Since, U.S. foreign policy toward Congo has remained callously extractive, leaving a gaping opportunity that China has exploited, as journalist Howard French discusses. The destructive U.S. foreign policy on Congo is aided and abetted by our ignorance of global geography and history, a pattern that resonates differently within Democratic and Republican parties. For conservatives, Africans have no cultural capital with which they could build a model society. For liberals, Congo’s exploitation is an inconvenient set of facts that allows the U.S. economy to hum along as we post about our lives on phones powered by Congolese cobalt, tantalum and lithium.

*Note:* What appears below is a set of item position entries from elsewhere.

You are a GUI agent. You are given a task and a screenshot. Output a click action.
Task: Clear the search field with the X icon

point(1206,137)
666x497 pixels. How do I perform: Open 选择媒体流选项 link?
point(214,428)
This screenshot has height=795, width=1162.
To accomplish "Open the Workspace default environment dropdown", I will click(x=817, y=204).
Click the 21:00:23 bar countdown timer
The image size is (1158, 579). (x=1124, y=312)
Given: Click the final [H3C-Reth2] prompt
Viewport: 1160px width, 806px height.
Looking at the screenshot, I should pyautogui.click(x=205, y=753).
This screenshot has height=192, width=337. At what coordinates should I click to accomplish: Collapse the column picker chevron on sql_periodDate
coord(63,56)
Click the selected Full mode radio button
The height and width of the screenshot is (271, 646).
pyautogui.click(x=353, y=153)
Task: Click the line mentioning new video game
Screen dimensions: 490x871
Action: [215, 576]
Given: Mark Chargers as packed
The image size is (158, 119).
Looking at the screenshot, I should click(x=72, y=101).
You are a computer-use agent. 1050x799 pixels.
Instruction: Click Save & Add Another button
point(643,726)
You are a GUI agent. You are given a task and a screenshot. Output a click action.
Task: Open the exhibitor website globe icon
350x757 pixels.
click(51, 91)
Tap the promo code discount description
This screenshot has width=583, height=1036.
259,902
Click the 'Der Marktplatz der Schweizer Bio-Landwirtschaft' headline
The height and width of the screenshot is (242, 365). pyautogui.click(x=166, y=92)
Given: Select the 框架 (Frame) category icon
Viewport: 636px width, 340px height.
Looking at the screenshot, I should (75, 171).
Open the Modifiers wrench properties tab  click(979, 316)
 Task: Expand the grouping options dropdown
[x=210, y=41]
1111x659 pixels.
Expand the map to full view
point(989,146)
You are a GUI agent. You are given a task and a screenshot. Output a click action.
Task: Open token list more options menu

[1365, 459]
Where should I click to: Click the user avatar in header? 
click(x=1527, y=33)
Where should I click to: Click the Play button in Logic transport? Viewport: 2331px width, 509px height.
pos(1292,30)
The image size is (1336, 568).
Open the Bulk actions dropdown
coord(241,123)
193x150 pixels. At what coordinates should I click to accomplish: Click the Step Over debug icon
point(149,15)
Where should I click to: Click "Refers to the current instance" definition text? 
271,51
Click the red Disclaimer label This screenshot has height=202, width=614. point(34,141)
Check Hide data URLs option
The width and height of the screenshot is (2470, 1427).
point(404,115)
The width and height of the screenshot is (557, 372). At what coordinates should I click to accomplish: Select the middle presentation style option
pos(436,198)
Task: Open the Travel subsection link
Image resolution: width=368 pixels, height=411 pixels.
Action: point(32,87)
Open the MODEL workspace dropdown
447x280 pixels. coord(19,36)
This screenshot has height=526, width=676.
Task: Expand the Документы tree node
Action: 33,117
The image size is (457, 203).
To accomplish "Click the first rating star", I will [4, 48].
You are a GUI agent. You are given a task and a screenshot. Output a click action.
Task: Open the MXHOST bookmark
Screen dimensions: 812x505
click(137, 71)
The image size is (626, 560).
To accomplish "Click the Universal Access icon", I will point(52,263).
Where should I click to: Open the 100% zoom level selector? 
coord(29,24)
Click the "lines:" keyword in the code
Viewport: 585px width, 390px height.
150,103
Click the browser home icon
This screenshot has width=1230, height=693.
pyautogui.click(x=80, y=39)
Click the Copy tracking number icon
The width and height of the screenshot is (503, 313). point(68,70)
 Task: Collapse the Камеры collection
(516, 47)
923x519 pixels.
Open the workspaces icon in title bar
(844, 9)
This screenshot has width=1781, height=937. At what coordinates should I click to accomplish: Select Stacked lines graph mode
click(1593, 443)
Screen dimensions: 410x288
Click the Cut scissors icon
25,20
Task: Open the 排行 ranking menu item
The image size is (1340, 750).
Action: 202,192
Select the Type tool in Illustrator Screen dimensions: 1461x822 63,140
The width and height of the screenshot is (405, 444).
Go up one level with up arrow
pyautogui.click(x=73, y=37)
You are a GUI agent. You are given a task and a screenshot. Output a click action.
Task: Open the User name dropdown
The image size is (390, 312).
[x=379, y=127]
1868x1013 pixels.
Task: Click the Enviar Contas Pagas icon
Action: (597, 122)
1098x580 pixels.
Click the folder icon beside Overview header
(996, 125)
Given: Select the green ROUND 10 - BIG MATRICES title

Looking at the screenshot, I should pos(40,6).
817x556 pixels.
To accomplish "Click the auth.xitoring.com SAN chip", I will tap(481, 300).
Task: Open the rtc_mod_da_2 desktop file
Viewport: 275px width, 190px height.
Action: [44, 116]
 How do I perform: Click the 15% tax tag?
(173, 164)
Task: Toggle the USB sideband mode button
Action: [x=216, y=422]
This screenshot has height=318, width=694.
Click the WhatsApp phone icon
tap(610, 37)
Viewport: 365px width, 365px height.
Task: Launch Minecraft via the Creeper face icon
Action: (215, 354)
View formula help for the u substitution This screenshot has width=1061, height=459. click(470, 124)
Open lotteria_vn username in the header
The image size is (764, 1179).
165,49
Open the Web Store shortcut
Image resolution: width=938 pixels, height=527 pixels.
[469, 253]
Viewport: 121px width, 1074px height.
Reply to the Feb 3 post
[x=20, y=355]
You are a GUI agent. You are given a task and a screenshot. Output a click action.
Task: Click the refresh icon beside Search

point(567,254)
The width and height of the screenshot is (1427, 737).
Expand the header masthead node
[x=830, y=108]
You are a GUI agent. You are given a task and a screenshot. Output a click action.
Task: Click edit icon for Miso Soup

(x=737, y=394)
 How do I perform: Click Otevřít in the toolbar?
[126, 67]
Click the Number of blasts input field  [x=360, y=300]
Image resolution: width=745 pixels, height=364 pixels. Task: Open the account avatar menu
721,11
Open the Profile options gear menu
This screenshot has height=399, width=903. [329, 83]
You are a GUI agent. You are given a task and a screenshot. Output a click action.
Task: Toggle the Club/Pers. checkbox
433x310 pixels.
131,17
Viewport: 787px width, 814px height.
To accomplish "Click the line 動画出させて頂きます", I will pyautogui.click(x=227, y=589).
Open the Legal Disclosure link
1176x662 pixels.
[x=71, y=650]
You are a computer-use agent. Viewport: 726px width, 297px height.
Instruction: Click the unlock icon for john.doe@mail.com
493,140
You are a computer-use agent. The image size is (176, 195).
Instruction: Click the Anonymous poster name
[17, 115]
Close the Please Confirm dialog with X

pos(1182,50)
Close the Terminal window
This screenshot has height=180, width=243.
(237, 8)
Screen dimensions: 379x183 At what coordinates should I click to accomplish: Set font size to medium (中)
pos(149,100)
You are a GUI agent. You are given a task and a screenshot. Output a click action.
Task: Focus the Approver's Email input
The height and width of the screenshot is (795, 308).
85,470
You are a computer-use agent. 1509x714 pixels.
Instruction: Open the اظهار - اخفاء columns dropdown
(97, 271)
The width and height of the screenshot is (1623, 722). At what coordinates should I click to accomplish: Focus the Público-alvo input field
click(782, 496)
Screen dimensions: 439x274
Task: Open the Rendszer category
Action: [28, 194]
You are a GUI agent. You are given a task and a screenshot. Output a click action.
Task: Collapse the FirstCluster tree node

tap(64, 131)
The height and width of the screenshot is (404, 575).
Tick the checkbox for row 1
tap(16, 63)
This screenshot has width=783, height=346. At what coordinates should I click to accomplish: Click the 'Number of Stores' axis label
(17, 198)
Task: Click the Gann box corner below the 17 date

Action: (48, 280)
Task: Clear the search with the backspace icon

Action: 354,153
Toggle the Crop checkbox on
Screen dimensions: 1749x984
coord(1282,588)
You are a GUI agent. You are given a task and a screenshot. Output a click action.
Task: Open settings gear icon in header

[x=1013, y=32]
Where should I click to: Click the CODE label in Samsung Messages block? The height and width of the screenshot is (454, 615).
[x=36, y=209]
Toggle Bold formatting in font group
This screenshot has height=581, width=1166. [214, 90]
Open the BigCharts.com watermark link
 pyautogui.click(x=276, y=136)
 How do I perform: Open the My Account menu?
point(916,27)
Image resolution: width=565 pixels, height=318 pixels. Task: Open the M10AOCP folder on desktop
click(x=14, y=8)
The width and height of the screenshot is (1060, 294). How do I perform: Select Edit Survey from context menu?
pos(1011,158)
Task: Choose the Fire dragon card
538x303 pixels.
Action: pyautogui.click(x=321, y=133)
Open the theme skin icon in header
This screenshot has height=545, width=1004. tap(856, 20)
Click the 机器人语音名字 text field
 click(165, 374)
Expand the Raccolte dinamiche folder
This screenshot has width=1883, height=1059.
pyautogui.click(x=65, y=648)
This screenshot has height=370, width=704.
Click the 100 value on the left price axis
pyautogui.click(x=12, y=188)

Our tax dollars are supporting destructive wars in the DRC by way of Rwanda’s proxy M23 rebels. The paucity of attention to the conflict ignores not only the self-governance aspirations of Congolese people but also one of the world’s longest standing human rights crises and the critical role that Congo plays in the global economy. If the people in these nations were secured their long-held goals of good governance and political economies that serve the welfare of the majority of their people instead of a criminal elite, the expected growth could be historic in transforming a nation subsisting on aid to one that feeds and powers African and other people with their agriculture, energy and resource production.
The immediate objectives that Americans can pursue are simple but impactful. First, call on Biden to sanction Rwandan dictator Kagame, whose support of the M23 militia is the cause of thousands of deaths in DRC. Second, we must call on Biden to revoke his unjust amnesty offer to Dan Gertler, the Israeli mining magnate whom Congolese people have tried to bring to justice for years now. Lastly, support organizations such as Friends of the Congo, which supports Congolese people and organizations as they try to steady their own affairs.
As Americans gear up for a presidential election buffeted by nativist propaganda from 1619, 1776 and 2025 political projects, Congolese people are working toward democracy on their own terms. Supporting their efforts will affirm the best of Americans’ claimed belief in democracy.
Samuel Livingston is an associate professor of Africana Studies and History at Morehouse College.